There is a lot of good music in this quarter, Lucas. The fugue movement reminds me of Shostakovich, though as much of his passacaglias as his fugues — Nice strettos at the end! I will listen to it again later because I hesitate to venture any general opinion on one hearing. The scherzo (with guest) works very well but it seems odd to have percussion in one movement. And what was he playing anyway? (I had a passing thought: Why not give the guy some crotales and wind chimes or something to play pianissimo during the finale  )

I'd be curious to hear what you think about the quartet after the intervening years. Is there anything you would do differently now? Did it worry you having the longest and least active movement for a finale? (Mr. Mucha and the first violinist conducting was interesting to watch.)

I guess if I had one general impression it is that the overall effect might be a bit diffuse — but it is possible I am missing some connections between the ideas of the different movements.

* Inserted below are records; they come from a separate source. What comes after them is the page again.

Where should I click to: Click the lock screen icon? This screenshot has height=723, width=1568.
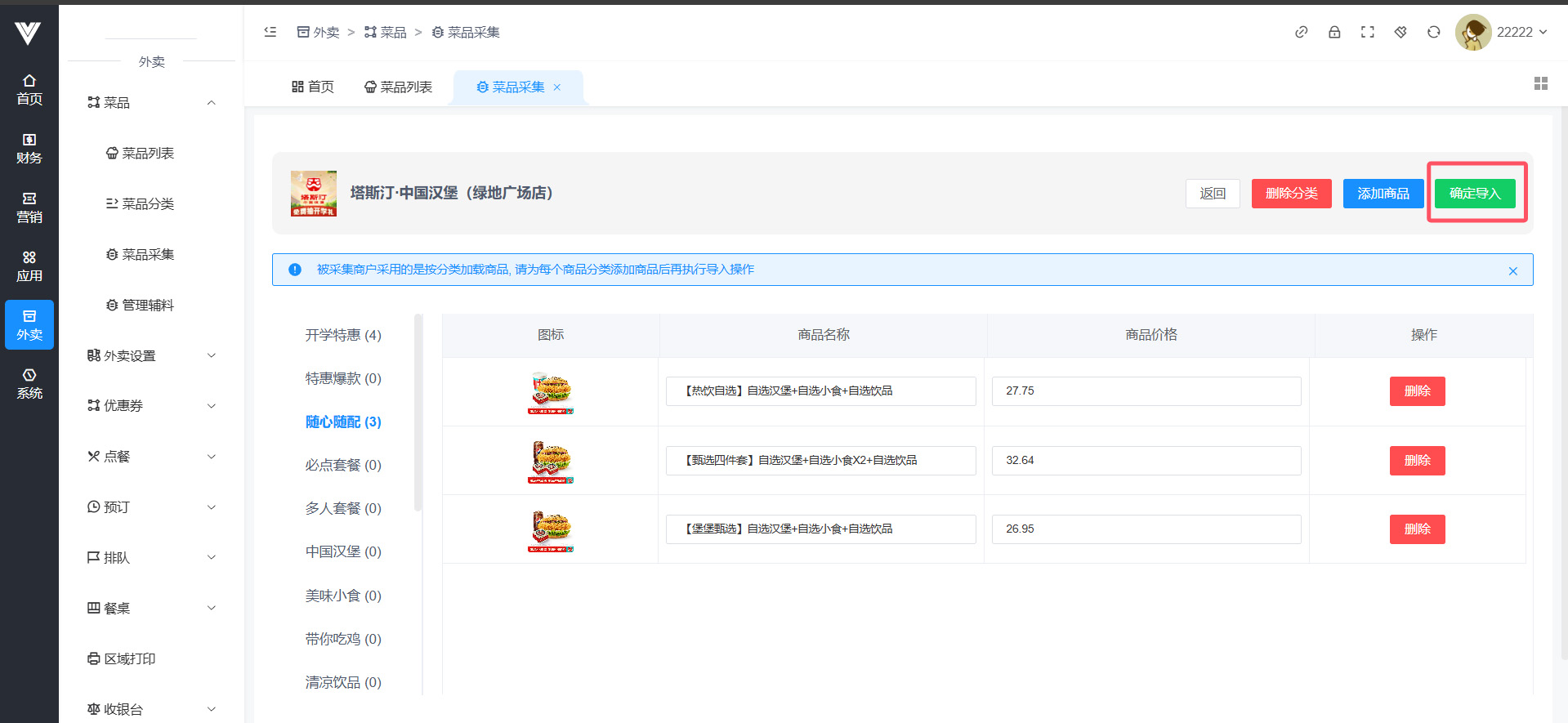tap(1334, 32)
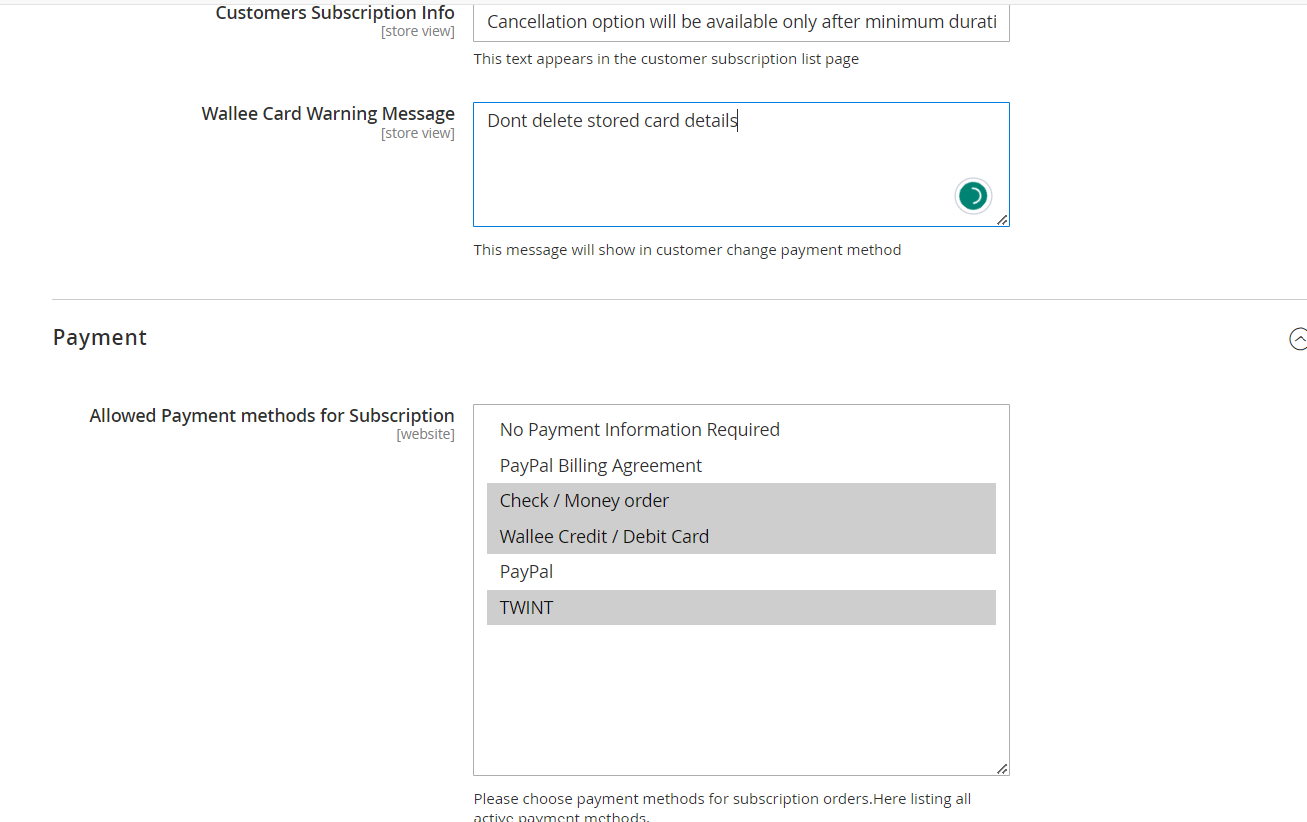Toggle the Wallee Credit / Debit Card option
The height and width of the screenshot is (822, 1307).
604,537
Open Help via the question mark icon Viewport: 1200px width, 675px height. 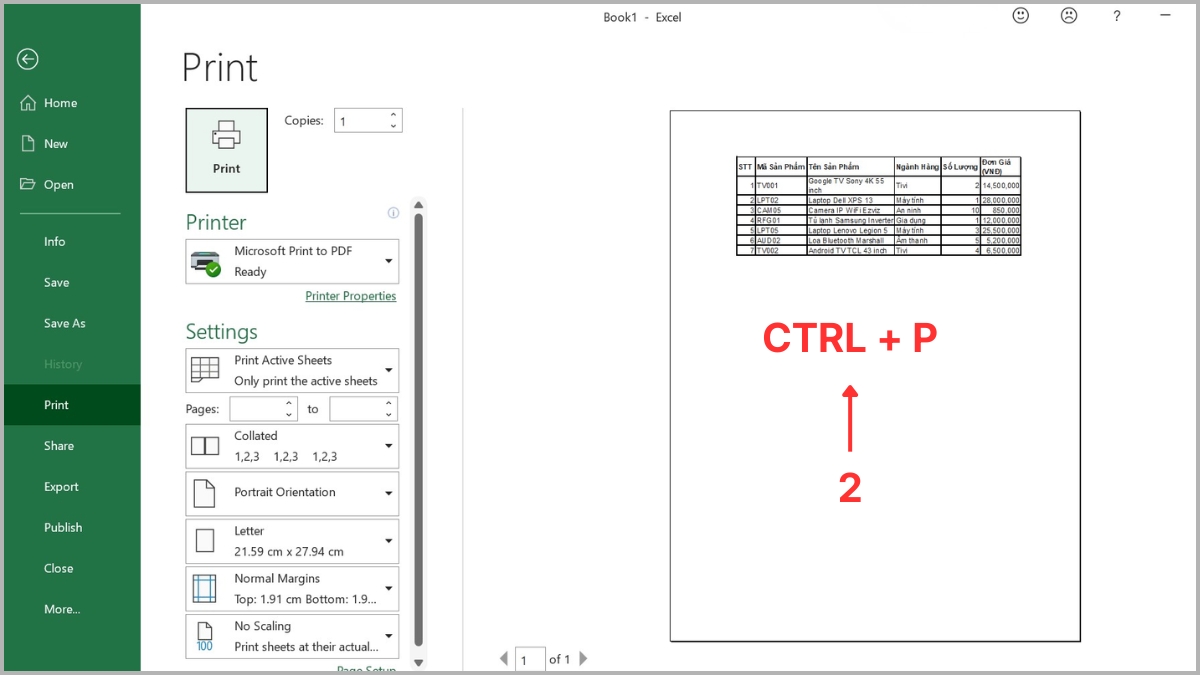[1117, 16]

The first movement had a great contrast between the opening theme and a secondary one and it was surprising to me that this contrast and the themes weren't developed more. Let me know if there is anything special I should listen for.


----------



## Lukas K

Thanks a lot Edward for listening the piece and sharing your insights!

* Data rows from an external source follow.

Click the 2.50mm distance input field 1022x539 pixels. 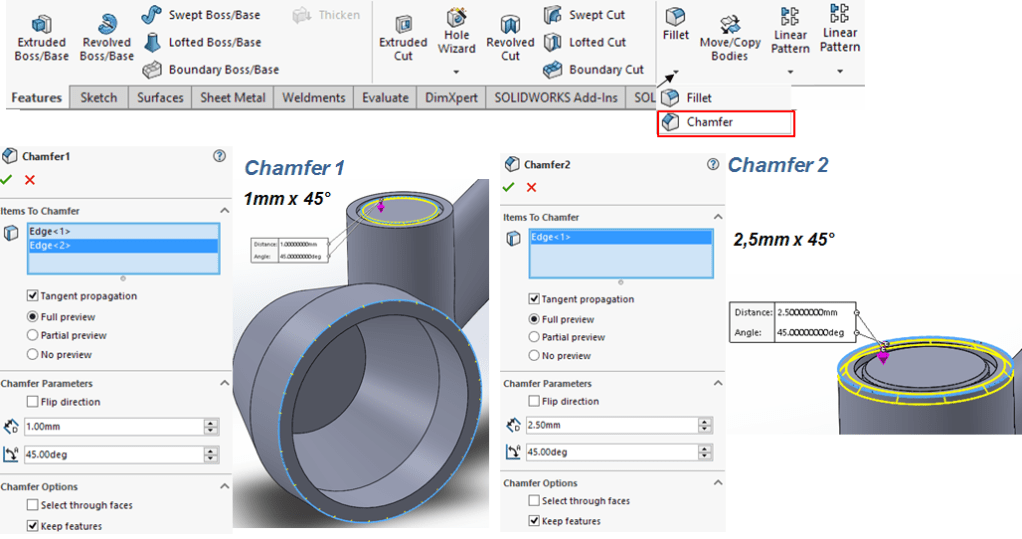pyautogui.click(x=610, y=426)
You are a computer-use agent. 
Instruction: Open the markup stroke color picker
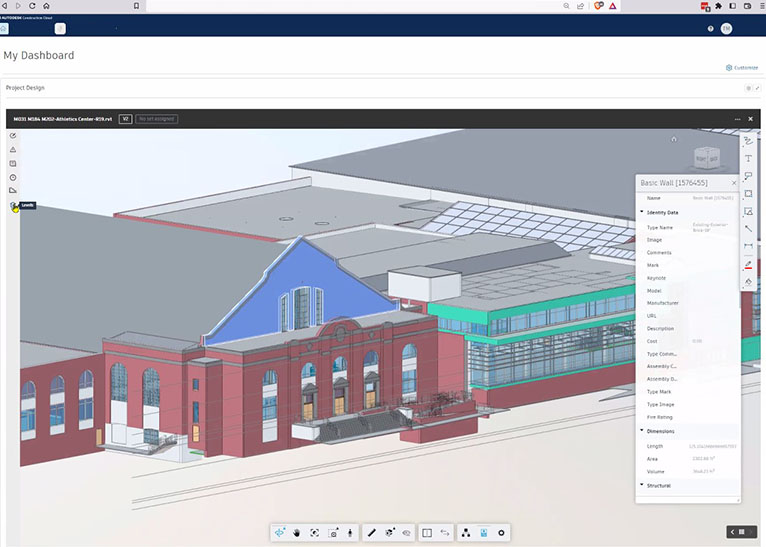748,264
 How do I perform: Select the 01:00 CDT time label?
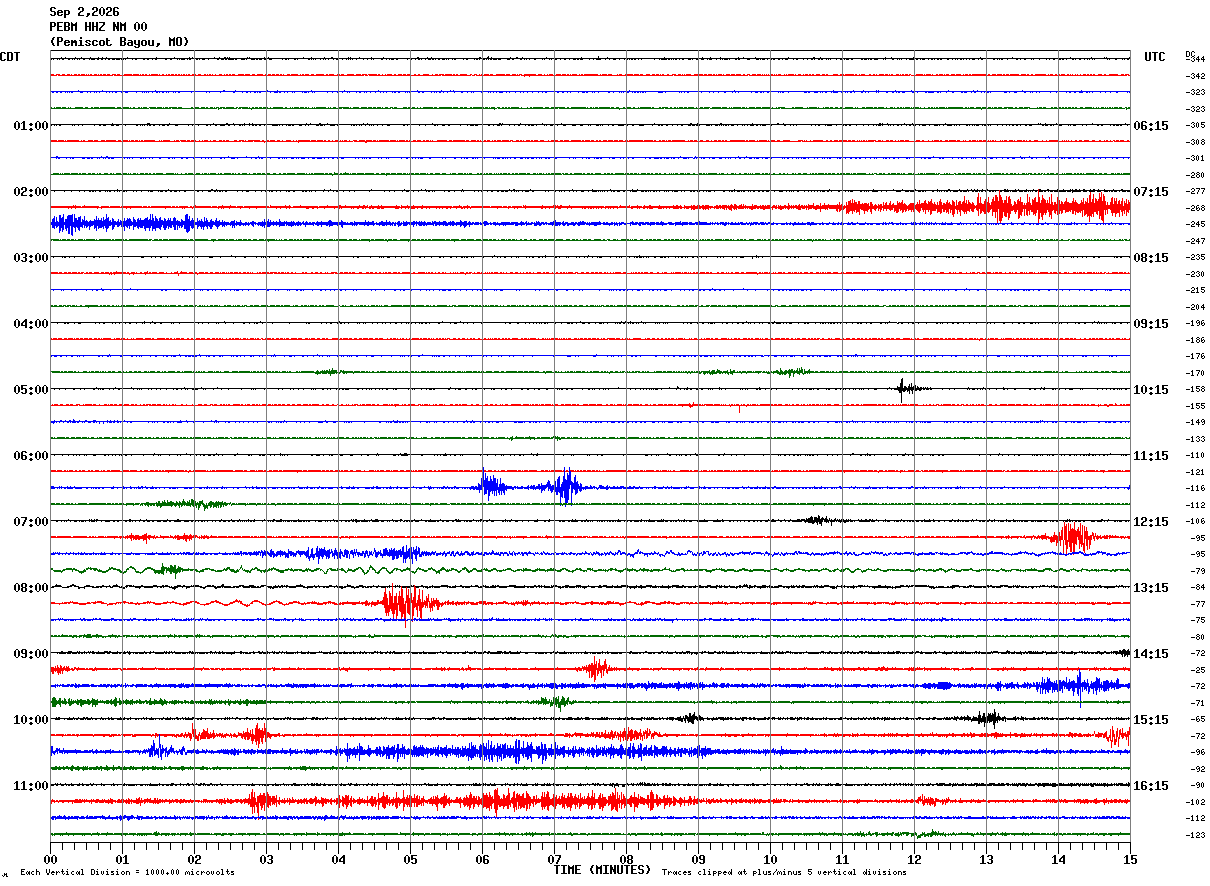[31, 126]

Your idea about using percussion during the finale is truly valid. The same thing told me one of my professors after the premiere. I've never revisit any of my pieces after the years, but this might be worth the effort 

Honestly, I wouldn't change a note in this quartet. It doesn't mean it's perfect, but I respect my decisions I made while composing each bar. Regarding the last movement, I remember talking to my professor about it, when I was about to work on it. I had a feeling I didn't have much left to say for another movement. He then told me about a reversed golden section approach and I really liked the idea. Interesting thing is that almost whole movement was created as a one-take recorded improvisation, without carrying about what time signature it's in etc. I just let my imagination do it's thing  (Yes, the conducting part was quite unusual but necessary. The finale is more complicated than it might seem.)

Regarding the connections between the ideas, the piece, in fact, uses a single idée fixe. You can hear it for the first time in 0:35 (first violin) and it's present in each movement. The fugue in the second movement uses it as a subject, however, it starts at various other pitches of a C minor scale first. You can hear the same idea during the contrasting middle section of the scherzo (8:43) and later it's combined with the scherzo theme in 10:29 (viola), in 10:36 (first violin) etc.

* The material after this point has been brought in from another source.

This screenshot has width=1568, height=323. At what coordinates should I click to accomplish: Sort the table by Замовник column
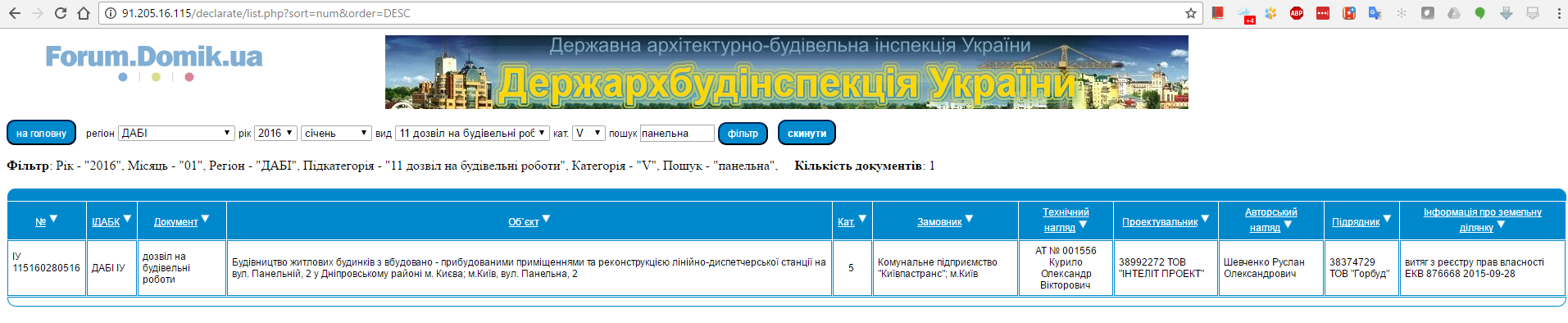[x=939, y=221]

The finale presents the idée fixe differently - as single individual notes, spread in various octaves and in a various order. It starts with the first notes of it (C, Eb, D, Bb) and later uses the rest of the notes, which creates some harmonic contrast between those slow harmonics/sul tasto sections of the movement. In the last tremolo section the very same notes (C, Eb, D, Bb) are used between all the instruments, even though they are covered in that tremolo mess. So the finale is rather decomposed as composed into basic elements or "atoms" of the whole piece 

There are some other thematic connections in the piece as well. For example the contrasting theme of the first movement (1:40) also appears in (2:30, 2:56, 8:10, 8:58, 10:02, 10:47) in various modifications.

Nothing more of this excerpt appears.